EXERCISE DIRECTIONS
Please repeat each entry. Match every word exactly.

[Recorded data]

○ ○ ○ ○ ○

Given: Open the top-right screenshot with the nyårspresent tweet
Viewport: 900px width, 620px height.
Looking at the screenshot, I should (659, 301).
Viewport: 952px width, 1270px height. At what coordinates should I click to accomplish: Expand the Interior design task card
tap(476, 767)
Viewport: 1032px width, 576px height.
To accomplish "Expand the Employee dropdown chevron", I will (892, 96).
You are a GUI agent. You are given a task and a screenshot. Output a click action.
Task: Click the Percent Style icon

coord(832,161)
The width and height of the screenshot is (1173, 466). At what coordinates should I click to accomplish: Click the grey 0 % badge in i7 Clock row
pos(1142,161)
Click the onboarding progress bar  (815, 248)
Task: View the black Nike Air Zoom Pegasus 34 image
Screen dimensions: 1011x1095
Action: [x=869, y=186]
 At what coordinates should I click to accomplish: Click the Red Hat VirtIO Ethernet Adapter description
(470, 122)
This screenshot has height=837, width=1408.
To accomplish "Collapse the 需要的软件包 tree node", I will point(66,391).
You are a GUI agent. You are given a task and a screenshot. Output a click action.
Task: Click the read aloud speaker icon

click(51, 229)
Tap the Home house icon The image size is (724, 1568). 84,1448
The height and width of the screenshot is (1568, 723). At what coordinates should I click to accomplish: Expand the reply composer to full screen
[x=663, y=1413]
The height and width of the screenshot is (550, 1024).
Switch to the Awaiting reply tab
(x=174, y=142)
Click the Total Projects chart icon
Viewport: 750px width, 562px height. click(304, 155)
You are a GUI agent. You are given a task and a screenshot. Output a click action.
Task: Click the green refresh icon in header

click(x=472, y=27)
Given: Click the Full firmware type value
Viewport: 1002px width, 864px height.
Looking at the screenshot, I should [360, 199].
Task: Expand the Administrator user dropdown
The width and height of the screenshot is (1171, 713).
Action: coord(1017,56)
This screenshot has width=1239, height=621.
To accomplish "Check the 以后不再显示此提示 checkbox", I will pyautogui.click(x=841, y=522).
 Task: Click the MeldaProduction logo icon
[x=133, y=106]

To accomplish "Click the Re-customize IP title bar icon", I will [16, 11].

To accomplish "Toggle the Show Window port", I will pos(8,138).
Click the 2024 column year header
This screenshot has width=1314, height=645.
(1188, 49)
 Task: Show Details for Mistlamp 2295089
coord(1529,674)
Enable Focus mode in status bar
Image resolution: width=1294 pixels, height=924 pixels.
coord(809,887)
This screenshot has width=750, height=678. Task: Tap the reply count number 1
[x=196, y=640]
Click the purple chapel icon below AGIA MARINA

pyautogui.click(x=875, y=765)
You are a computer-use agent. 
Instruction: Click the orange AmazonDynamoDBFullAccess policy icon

○ ○ ○ ○ ○

EXPECTED ANSWER
Given: Open the top-right screenshot with the nyårspresent tweet
Viewport: 900px width, 620px height.
Looking at the screenshot, I should (659, 301).
Viewport: 952px width, 1270px height. At what coordinates should I click to accomplish: Expand the Interior design task card
tap(476, 767)
Viewport: 1032px width, 576px height.
To accomplish "Expand the Employee dropdown chevron", I will (892, 96).
You are a GUI agent. You are given a task and a screenshot. Output a click action.
Task: Click the Percent Style icon

coord(832,161)
The width and height of the screenshot is (1173, 466). At what coordinates should I click to accomplish: Click the grey 0 % badge in i7 Clock row
pos(1142,161)
Click the onboarding progress bar  (815, 248)
Task: View the black Nike Air Zoom Pegasus 34 image
Screen dimensions: 1011x1095
Action: [x=869, y=186]
 At what coordinates should I click to accomplish: Click the Red Hat VirtIO Ethernet Adapter description
(470, 122)
This screenshot has height=837, width=1408.
To accomplish "Collapse the 需要的软件包 tree node", I will point(66,391).
You are a GUI agent. You are given a task and a screenshot. Output a click action.
Task: Click the read aloud speaker icon

click(51, 229)
Tap the Home house icon The image size is (724, 1568). 84,1448
The height and width of the screenshot is (1568, 723). At what coordinates should I click to accomplish: Expand the reply composer to full screen
[x=663, y=1413]
The height and width of the screenshot is (550, 1024).
Switch to the Awaiting reply tab
(x=174, y=142)
Click the Total Projects chart icon
Viewport: 750px width, 562px height. click(304, 155)
You are a GUI agent. You are given a task and a screenshot. Output a click action.
Task: Click the green refresh icon in header

click(x=472, y=27)
Given: Click the Full firmware type value
Viewport: 1002px width, 864px height.
Looking at the screenshot, I should [360, 199].
Task: Expand the Administrator user dropdown
The width and height of the screenshot is (1171, 713).
Action: coord(1017,56)
This screenshot has width=1239, height=621.
To accomplish "Check the 以后不再显示此提示 checkbox", I will pyautogui.click(x=841, y=522).
 Task: Click the MeldaProduction logo icon
[x=133, y=106]

To accomplish "Click the Re-customize IP title bar icon", I will [16, 11].

To accomplish "Toggle the Show Window port", I will pos(8,138).
Click the 2024 column year header
This screenshot has width=1314, height=645.
(1188, 49)
 Task: Show Details for Mistlamp 2295089
coord(1529,674)
Enable Focus mode in status bar
Image resolution: width=1294 pixels, height=924 pixels.
coord(809,887)
This screenshot has width=750, height=678. Task: Tap the reply count number 1
[x=196, y=640]
Click the purple chapel icon below AGIA MARINA

pyautogui.click(x=875, y=765)
You are a computer-use agent. 
Instruction: Click the orange AmazonDynamoDBFullAccess policy icon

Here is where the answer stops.